→ About this task: Scan the records and identify every line in which the string "will" occurs, then return those lines.
-- Given data follows --
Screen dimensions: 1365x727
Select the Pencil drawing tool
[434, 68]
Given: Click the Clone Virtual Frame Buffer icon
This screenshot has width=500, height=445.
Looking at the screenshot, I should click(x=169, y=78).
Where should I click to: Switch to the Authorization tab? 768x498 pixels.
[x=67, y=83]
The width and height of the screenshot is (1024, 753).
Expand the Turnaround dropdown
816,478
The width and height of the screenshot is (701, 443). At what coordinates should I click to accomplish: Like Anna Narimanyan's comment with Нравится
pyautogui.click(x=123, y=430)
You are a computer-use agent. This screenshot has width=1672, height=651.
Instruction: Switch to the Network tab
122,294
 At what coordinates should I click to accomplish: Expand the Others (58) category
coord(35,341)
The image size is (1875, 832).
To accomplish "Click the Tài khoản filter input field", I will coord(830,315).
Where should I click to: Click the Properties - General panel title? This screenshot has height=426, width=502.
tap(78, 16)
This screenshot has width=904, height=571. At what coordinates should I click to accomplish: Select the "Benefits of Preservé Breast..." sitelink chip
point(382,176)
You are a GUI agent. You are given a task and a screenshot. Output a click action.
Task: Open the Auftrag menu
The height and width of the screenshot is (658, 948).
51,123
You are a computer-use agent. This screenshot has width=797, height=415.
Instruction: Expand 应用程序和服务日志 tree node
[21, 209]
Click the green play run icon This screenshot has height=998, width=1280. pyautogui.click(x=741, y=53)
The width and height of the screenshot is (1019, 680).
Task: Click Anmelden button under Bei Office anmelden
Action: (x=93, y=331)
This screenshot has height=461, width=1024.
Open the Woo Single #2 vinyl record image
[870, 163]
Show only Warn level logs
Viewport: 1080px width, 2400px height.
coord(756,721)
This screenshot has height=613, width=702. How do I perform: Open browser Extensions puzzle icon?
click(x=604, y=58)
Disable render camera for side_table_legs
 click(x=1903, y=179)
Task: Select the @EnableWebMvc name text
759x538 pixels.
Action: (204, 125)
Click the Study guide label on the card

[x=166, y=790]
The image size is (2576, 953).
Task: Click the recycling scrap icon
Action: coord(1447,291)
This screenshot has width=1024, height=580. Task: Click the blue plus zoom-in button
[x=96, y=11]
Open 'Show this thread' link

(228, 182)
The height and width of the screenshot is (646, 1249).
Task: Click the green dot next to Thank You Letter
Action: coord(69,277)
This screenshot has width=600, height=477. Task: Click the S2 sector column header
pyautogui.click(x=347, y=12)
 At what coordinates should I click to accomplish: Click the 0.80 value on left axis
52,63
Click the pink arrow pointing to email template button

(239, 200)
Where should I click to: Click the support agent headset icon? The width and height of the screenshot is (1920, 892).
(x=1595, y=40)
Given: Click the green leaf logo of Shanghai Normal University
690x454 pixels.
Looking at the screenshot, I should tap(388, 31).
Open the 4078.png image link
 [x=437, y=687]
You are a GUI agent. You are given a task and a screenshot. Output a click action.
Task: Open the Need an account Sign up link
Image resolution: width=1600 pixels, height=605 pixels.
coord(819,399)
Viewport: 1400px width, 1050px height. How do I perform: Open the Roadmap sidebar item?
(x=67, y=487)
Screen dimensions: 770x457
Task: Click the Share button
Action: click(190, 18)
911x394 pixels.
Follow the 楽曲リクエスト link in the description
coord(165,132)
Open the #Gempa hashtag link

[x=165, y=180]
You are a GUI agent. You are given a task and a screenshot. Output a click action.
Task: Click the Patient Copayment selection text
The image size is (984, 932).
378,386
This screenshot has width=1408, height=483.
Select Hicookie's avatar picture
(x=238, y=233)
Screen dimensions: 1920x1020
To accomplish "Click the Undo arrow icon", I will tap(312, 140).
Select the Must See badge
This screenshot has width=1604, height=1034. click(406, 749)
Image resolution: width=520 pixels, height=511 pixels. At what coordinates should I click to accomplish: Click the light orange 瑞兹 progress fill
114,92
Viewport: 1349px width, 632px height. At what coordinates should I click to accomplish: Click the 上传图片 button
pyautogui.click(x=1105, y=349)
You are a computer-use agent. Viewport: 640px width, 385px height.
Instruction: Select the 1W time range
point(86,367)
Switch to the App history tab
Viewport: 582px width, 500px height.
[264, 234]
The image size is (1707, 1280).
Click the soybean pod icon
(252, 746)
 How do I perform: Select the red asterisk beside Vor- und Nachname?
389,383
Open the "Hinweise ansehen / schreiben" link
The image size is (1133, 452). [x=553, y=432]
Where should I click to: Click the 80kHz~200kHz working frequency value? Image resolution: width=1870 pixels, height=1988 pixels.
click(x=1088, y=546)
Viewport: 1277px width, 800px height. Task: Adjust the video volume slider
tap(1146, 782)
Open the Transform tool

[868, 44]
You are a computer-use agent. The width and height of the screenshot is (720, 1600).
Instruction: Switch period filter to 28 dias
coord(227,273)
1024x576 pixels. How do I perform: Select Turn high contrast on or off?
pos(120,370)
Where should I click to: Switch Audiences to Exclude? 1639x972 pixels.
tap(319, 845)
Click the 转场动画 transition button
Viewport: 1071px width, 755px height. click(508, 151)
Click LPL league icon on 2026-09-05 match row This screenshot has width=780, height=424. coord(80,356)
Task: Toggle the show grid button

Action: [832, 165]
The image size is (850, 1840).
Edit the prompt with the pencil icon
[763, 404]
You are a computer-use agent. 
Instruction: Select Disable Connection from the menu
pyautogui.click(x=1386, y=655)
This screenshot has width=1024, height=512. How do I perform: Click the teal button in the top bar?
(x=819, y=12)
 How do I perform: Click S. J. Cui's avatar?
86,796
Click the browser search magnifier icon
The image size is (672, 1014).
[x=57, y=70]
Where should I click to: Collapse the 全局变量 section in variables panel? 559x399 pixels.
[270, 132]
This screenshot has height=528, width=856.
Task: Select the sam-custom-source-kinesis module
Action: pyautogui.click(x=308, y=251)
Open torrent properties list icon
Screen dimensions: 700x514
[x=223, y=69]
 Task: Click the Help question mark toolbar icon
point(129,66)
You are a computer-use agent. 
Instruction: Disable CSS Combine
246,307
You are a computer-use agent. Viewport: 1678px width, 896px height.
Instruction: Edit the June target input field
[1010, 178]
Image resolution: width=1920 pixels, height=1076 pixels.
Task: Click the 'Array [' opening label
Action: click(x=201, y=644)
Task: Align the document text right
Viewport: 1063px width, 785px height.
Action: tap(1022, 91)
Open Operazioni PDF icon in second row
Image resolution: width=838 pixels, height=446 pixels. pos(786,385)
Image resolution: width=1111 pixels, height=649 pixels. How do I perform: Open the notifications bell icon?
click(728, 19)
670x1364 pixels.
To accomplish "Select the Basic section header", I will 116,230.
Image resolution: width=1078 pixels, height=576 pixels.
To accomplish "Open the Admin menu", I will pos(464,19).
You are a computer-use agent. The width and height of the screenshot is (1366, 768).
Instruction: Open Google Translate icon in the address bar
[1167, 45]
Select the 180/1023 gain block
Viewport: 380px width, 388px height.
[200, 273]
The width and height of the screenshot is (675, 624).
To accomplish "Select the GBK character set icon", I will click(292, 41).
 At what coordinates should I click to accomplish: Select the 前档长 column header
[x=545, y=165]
-- Given data concluded --
→ Output for this exercise:
To accomplish "Click the Tài khoản filter input field", I will coord(830,315).
To accomplish "Click the Undo arrow icon", I will tap(312, 140).
To accomplish "Select the Basic section header", I will 116,230.
To accomplish "Open the Admin menu", I will pos(464,19).
To accomplish "Select the GBK character set icon", I will click(292, 41).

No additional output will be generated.